The print itself is very clean, but I have mixed feelings about the rest of the transfer.

The first issue I have with this transfer is a less than impressive contrast that certain films seem to have favored lately. This may be more of an artistic decision than the result of the transfer itself, but it's still fairly disappointing. Black levels are fairly deep most of the time, but can occasionally look in certain shots like its a little muddy. This wouldn't really matter that much if the 'brights' picked up the slack and made the contrast really pop, but unfortunately the contrast is rather flat. The end result is a picture that doesn't offer a great sense of depth.

The film seems to favor a warmer look, but this unfortunately makes the skin tones look a little too yellow at times, and a little too orange at others.

There doesn't appear to be any digital artifacting, or artificially created issues such as edge enhancement or DNR. I will say however, that there appears to be little to no skin/facial detail in this film. That may be the intent of the director however, since the main characters are meant to be seen in a superficial light, or glow. Not to mention the less than impressive contrast probably hides a lot of it too.

All in all this is a very clean looking release with nice color saturation, but unfortunately the warmer image causes some off skin tones and makes the picture look flat overall.

This was encoded with the AVC codec at a ratio of 2.35:1, and a resolution of 1080p.

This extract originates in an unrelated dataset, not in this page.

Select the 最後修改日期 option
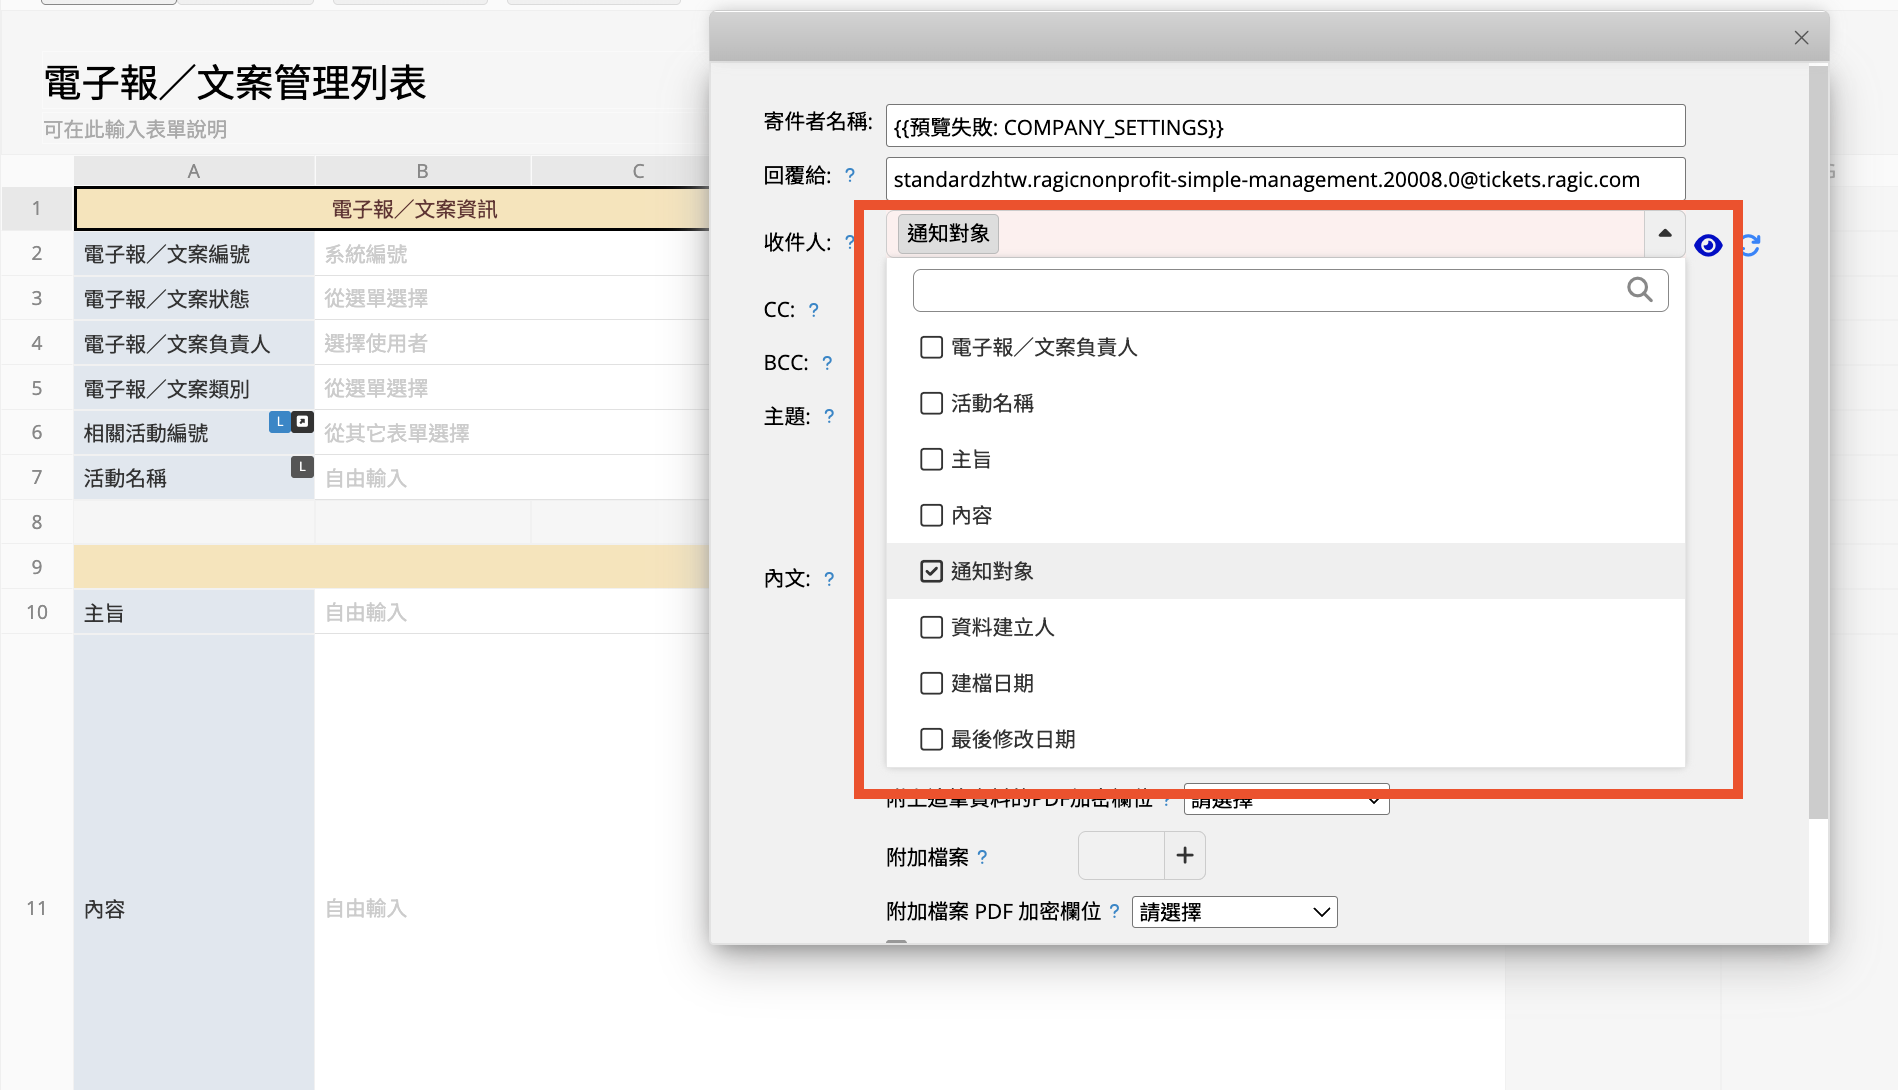The width and height of the screenshot is (1898, 1090). 1012,739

There's not a whole lot to say about the Dolby TrueHD 5.1 track here. There are no compression issues to complain of in the audio department, but much like the image of the film itself, the entire mix sounds flat. The dialogue is always clean and clear, but there's hardly any use of the rears for audible dimensionality, and that includes songs from the soundtrack. The bass doesn't even get its pump on during the party songs throughout the film. This may be a lossless track, but it's incredibly underwhelming.

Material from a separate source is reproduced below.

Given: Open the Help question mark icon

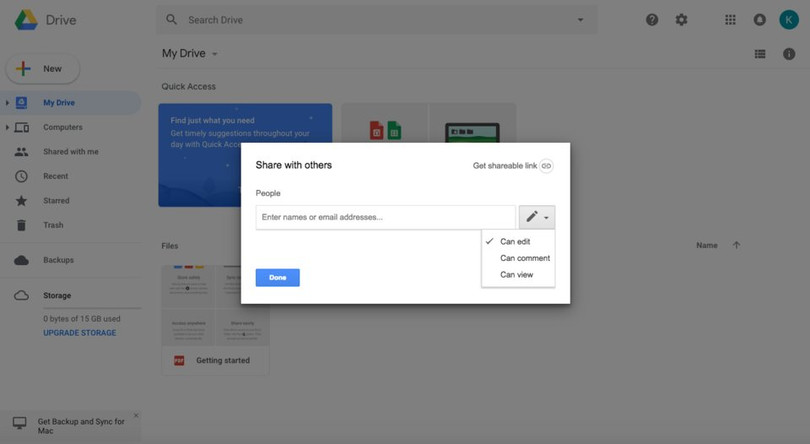Looking at the screenshot, I should 652,20.
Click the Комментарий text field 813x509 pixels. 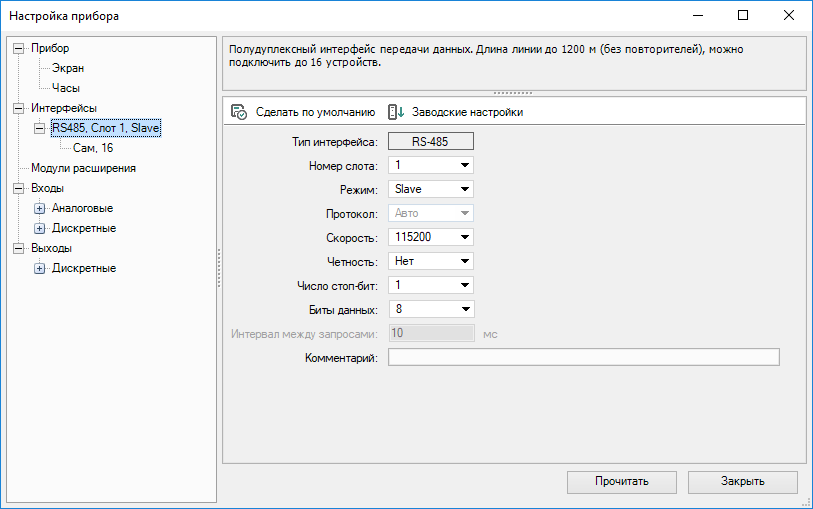click(583, 358)
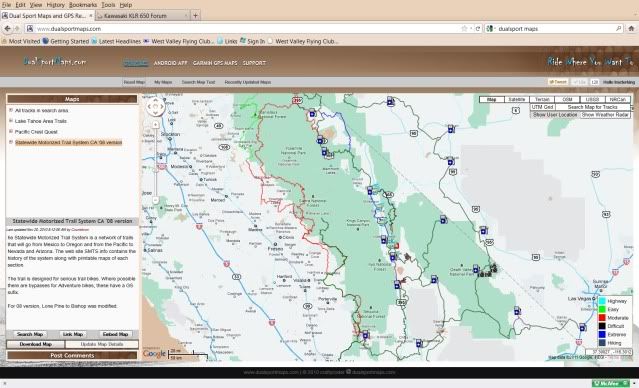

Deleted Scenes - There are 10 deleted scenes here, and they only add up to about 12 minutes worth of footage. They're not particularly funny, although the materials in these deleted scenes are equal to the quality of the jokes in the film itself. The pacing in the movie wasn't great either, so why these were cut is beyond me.

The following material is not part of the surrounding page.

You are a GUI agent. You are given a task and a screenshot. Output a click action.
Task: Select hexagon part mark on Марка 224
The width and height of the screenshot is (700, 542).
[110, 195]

Featurettes - This really should be called a featurette, but somebody thought it was a great idea to make you jump back to the menu over and over again, as it's been split up into 12 mini-featurettes. Every piece of production is discussed with tons of behind the scenes footage and interviews, but the information isn't really all that riveting. I mean, we're talking about a film that's about as predictable as they come, and it's mainly about comedy and driven by dialogue. What could we possibly want to know that's going to be worth over 50 minutes of our time? I'll tell you - Not a whole lot.

I Know What Boys Like - Katherine McPhee throws down a pretty 'meh' version of the titled song, but if you sat through the end credits long enough to see the whole video alongside the credits, be warned that this is exactly the same thing.

There's also some BD-Live content, but unfortunately it's just a way for Sony advertise itself.

Overall the extras are pretty disappointing. There's not even a commentary here, and that's pretty basic. I mean Anna Faris was an executive producer on this film, why didn't she sit down to tell us her whole experience of being both on and behind the camera?


I really wanted to like The House Bunny. I've always liked Anna Faris as an actress, even if I am a little disappointed that she won't try to broaden her horizons with other genres of work. Unfortunately, issues with the script and pacing, as well as a lack of originality, make this film one that most of you should avoid. If you liked Legally Blonde and think you might find another clever and smart comedy mixed with a chick flick, you'd be wrong. The video is very pretty looking, but a flat contrast seems to spoil what could have been a fantastic looking Blu-ray presentation for your home theater, and the sound and extras are lacking as well. There are some moments in the film worth seeing, so I'd say that you might enjoy this as a rental, but anything more than that and you're probably better off throwing your money down on some real Playboy bunnies!